#### [WORK TO DO]
- 1) In the cpuset patch review, copy the stretch from "On 6/30/2026 11:33" through "by making cpuset_write_resmask()" word for word.
- 2) According to the cpuset patch review, why is the attach_in_progress flag made global instead of being kept per cpuset? Answer in one to three sentences.
- 3) Write what comes next in the cpuset patch review, starting after its last sentence.

#### [DOCUMENT SECTION]
All of lore.kernel.org
 help / color / mirror / Atom feed
From: Ridong Chen <ridong.chen@linux.dev>
To: "Waiman Long" <longman@redhat.com>, "Tejun Heo" <tj@kernel.org>,
	"Johannes Weiner" <hannes@cmpxchg.org>,
	"Michal Koutný" <mkoutny@suse.com>,
	"Shuah Khan" <shuah@kernel.org>,
	"Juri Lelli" <juri.lelli@redhat.com>
Cc: cgroups@vger.kernel.org, linux-kernel@vger.kernel.org,
	linux-kselftest@vger.kernel.org,
	Aaron Tomlin <atomlin@atomlin.com>,
	Guopeng Zhang <guopeng.zhang@linux.dev>
Subject: Re: [PATCH-next v9 03/11] cgroup/cpuset: Prevent race between task attach and cpuset state change
Date: Wed, 1 Jul 2026 09:41:22 +0800	[thread overview]
Message-ID: <e28a38fa-5998-4e73-886c-2cbbd26ae98f@linux.dev> (raw)
In-Reply-To: <20260630033344.352702-4-longman@redhat.com>



On 6/30/2026 11:33 AM, Waiman Long wrote:
> Commit e44193d39e8d ("cpuset: let hotplug propagation work wait for
> task attaching") was introduced to let hotplug operation to wait
> until the completion of task attach operation. However, it is still
> possible that the states of the source or destination cpuset can
> be changed between the cpuset_can_attach() call and the subsequent
> cpuset_attach()/cpuset_cacnel_attach() call.
> 
> As a result, data gathered during cpuset_can_attach() cannot be reliably
> used in the subsequent cpuset_attach()/cpuset_cacnel_attach()
> call at all. Make the task attach operation more robust
> and allow the sharing of data between cpuset_can_attach() and
> cpuset_attach()/cpuset_cacnel_attach() by making cpuset_write_resmask()
> and cpuset_partition_write() wait for the completion of task attach
> as well.
> 

Nit.

s/cpuset_cacnel_attach/cpuset_cancel_attach/

> Ideally, an ongoing task attach operation should block any cpuset write
> operation that can change its internal state until the operation is
> completed. However, the attach_in_progress flag is currently per cpuset
> and only the destination cpuset will have this flag set. The flag is not
> set in the source cpuset where the tasks will be moved from. Even if we
> extend the scope to include the source cpuset, it will not block cpuset
> operation that changes the state of one of its ancestor cpuset which may
> indirectly impact the state of the source or destination cpuset. It may
> be too costly to set the flag for the whole subtree, it is far easier
> to just make the flag global and block all the cpuset write operation
> whenever a task attach operation is in progress.

Records from a pointing dataset
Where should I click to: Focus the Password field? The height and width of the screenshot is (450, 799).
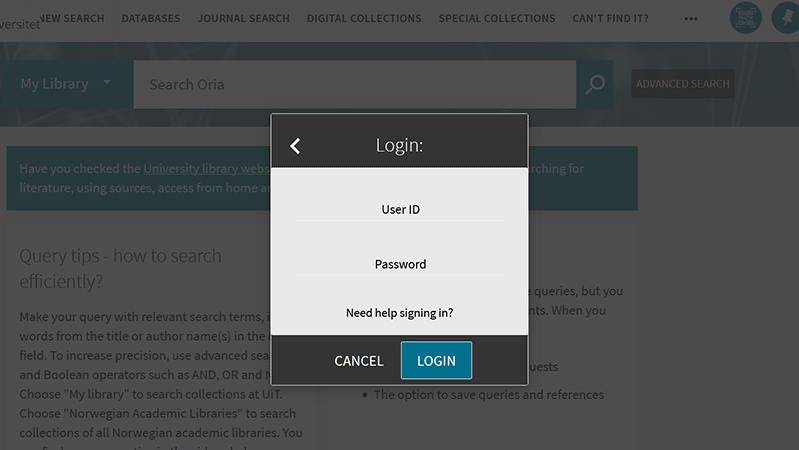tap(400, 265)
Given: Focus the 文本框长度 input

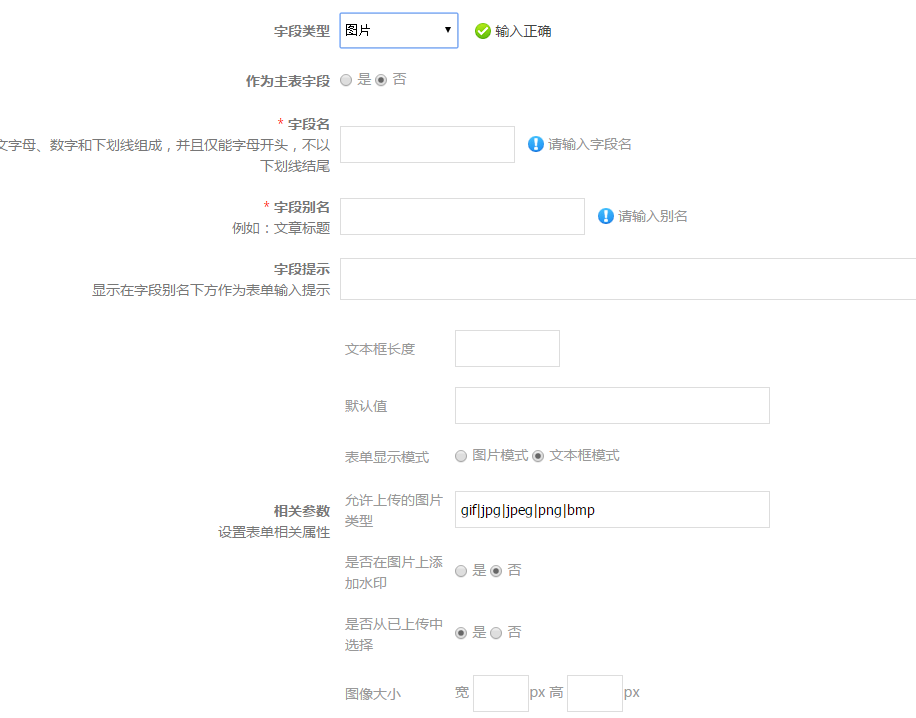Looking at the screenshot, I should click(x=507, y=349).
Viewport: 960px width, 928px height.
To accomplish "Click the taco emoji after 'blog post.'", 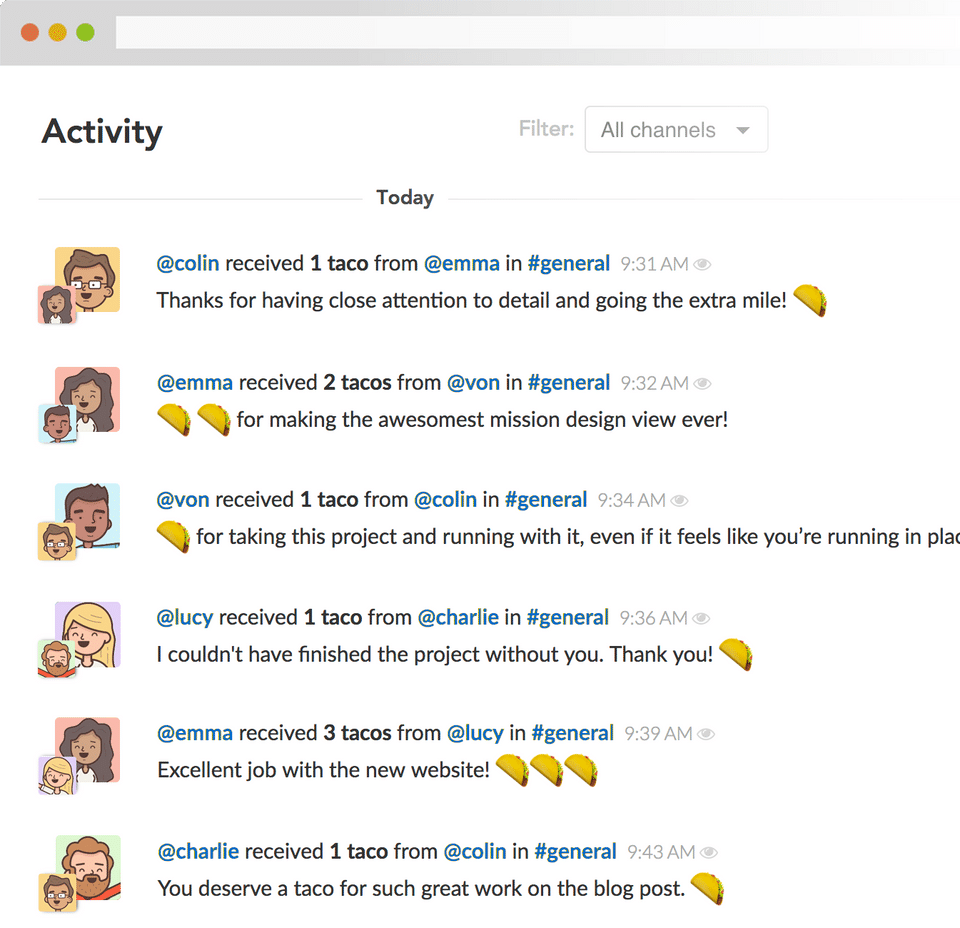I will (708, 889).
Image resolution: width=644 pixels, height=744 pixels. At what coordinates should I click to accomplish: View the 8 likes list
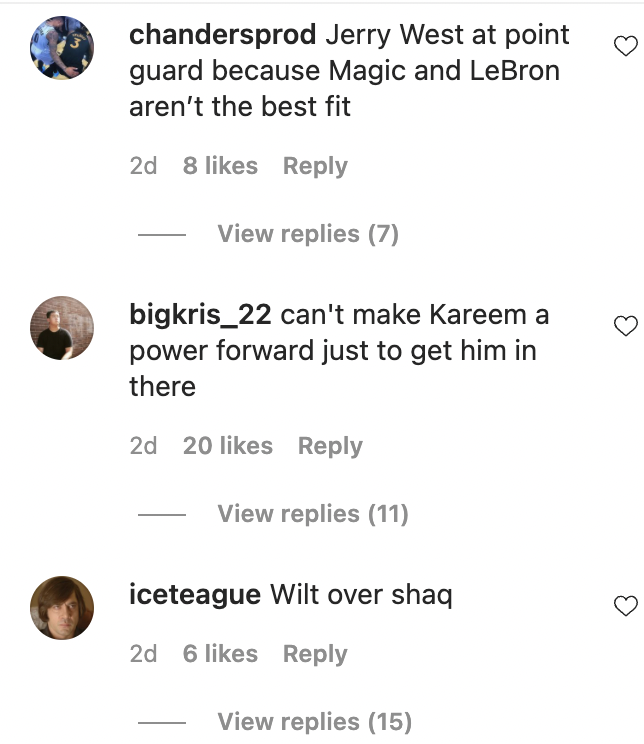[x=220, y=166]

#### [ANSWERS TO THE EXERCISES]
- 1)
On 6/30/2026 11:33 AM, Waiman Long wrote:
> Commit e44193d39e8d ("cpuset: let hotplug propagation work wait for
> task attaching") was introduced to let hotplug operation to wait
> until the completion of task attach operation. However, it is still
> possible that the states of the source or destination cpuset can
> be changed between the cpuset_can_attach() call and the subsequent
> cpuset_attach()/cpuset_cacnel_attach() call.
> 
> As a result, data gathered during cpuset_can_attach() cannot be reliably
> used in the subsequent cpuset_attach()/cpuset_cacnel_attach()
> call at all. Make the task attach operation more robust
> and allow the sharing of data between cpuset_can_attach() and
> cpuset_attach()/cpuset_cacnel_attach() by making cpuset_write_resmask()

- 2) The flag is set only in the destination cpuset, and even adding it to the source cpuset would not block writes to an ancestor cpuset, which can indirectly change the state of the source or destination. Setting the flag for the whole subtree may be too costly, so it is far easier to make the flag global and block all cpuset write operations while a task attach is in progress.

- 3)
> 
> Make that change by creating a new cpuset attach context (attach_ctx)
> structure to hold the global in_progress flag and use it for blocking
> cpuset write operation if a cpuset attach operation is in progress. Also
> add a new wait_attach_done_lock() helper to do the waiting for an
> ongoing attach operation and acquire the cpuset_mutex.
> 
> The comments about validate_change() are no longer valid as it won't
> be called at all if an attach operation is in progress. So the comments
> can be removed.
> 
> The per-cpuset attach_in_progress flag is also currently used in
> partition_is_populated() and cpuset_is_populated() to determine if
> an empty cpuset will have incoming task. This check will no longer be
> needed as this function will not be called when there is a task attach
> in progress. So the flag check is now removed.
> 
> Signed-off-by: Waiman Long <longman@redhat.com>
> ---
>   kernel/cgroup/cpuset-internal.h | 11 +---
>   kernel/cgroup/cpuset.c          | 90 +++++++++++++++++++--------------
>   2 files changed, 53 insertions(+), 48 deletions(-)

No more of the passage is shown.